Your instructions.
While leaving the pictures out, set down only the lines from the one with "Where should I click to: Open the 查看 menu?" through the end of the records, exactly as they stand.

Data to use.

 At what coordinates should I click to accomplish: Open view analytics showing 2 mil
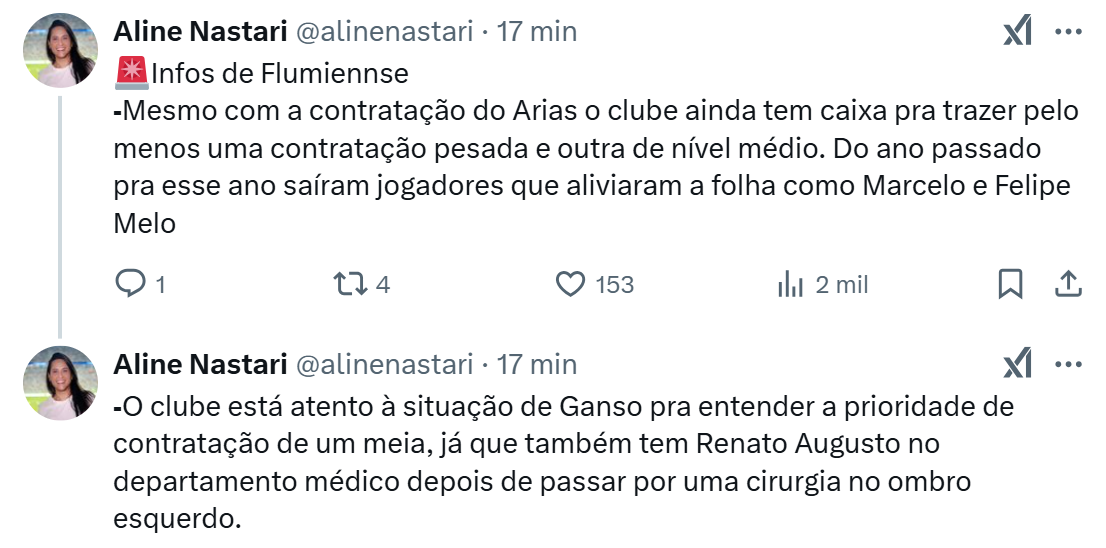[790, 285]
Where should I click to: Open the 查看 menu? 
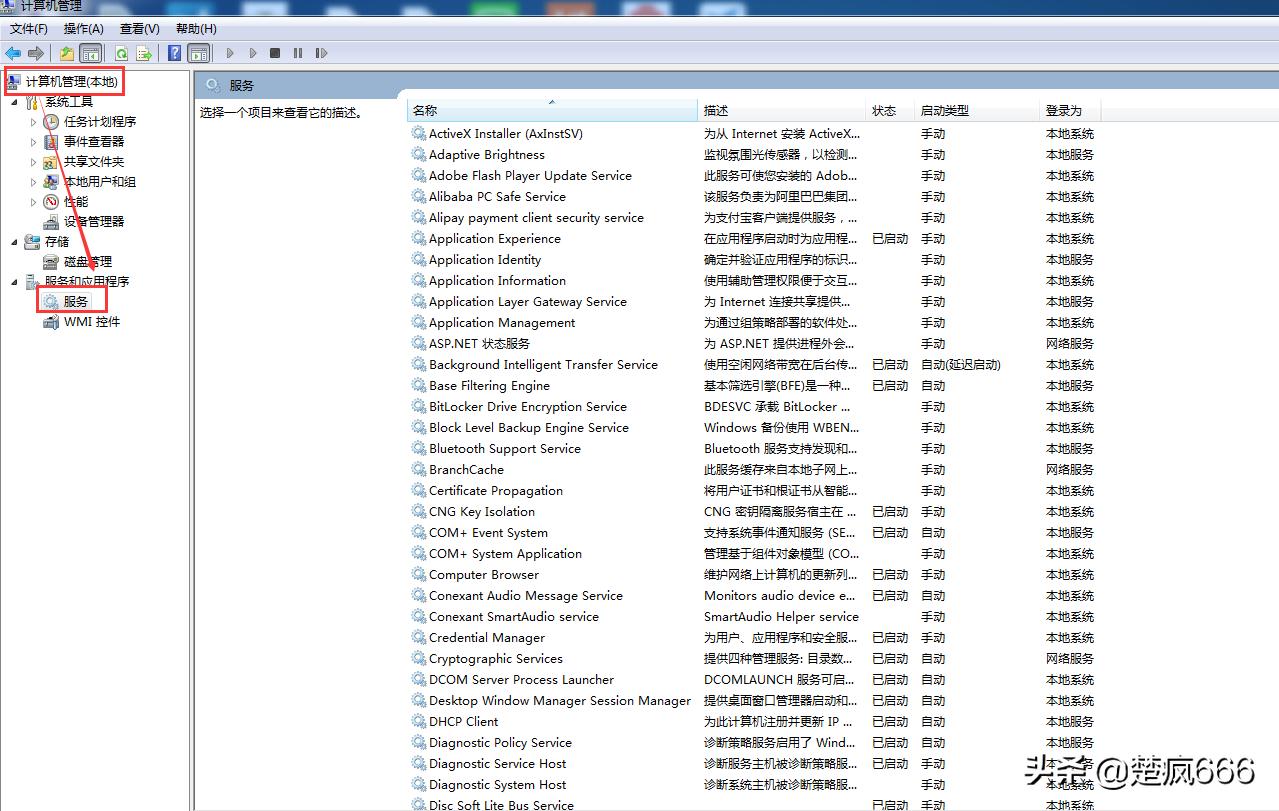coord(139,28)
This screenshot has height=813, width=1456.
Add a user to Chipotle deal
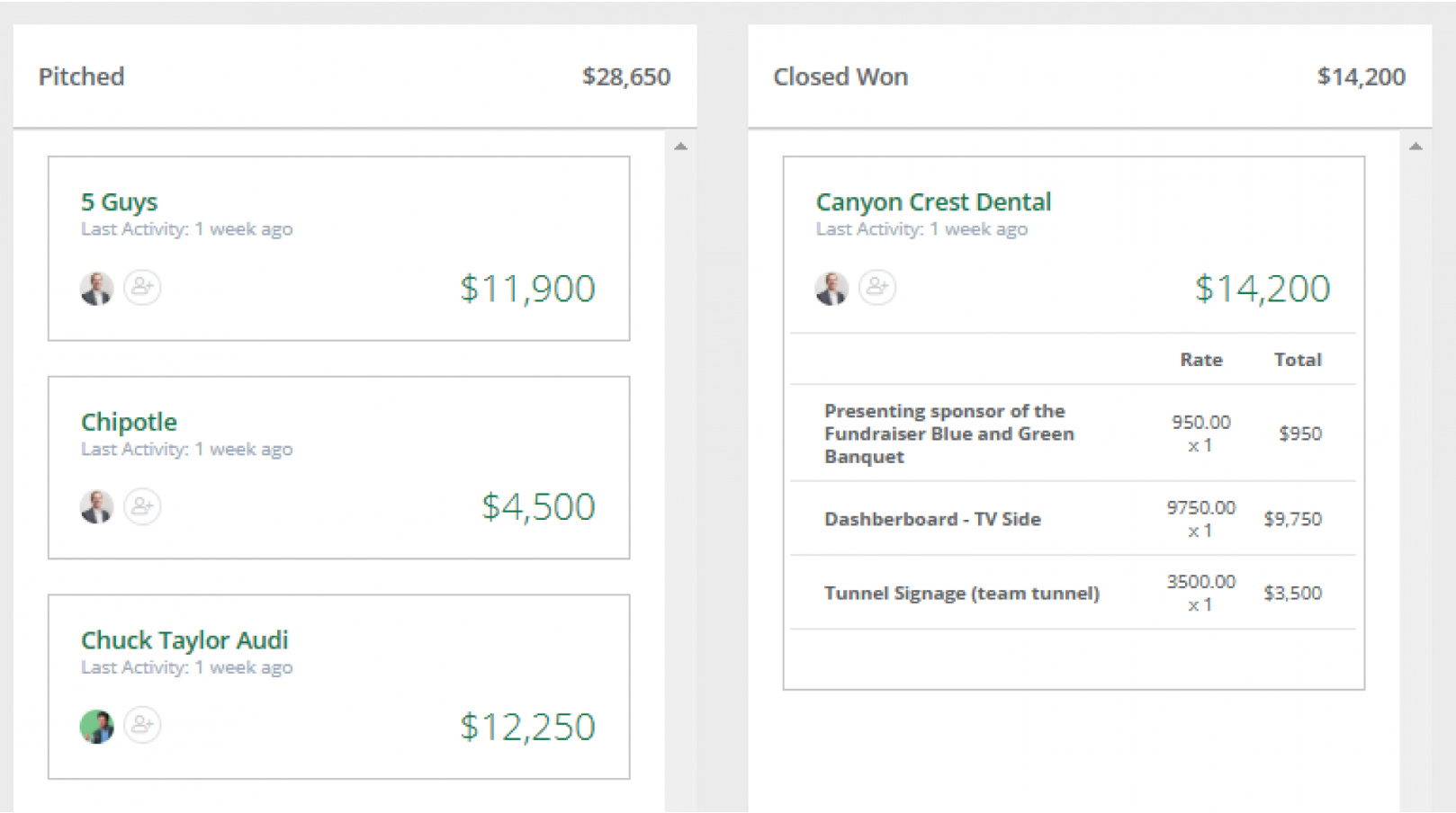coord(142,506)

Written response.
Where should I click to: Open the 查看 menu? 
coord(139,28)
This screenshot has height=813, width=1456.
Add a user to Chipotle deal
coord(142,506)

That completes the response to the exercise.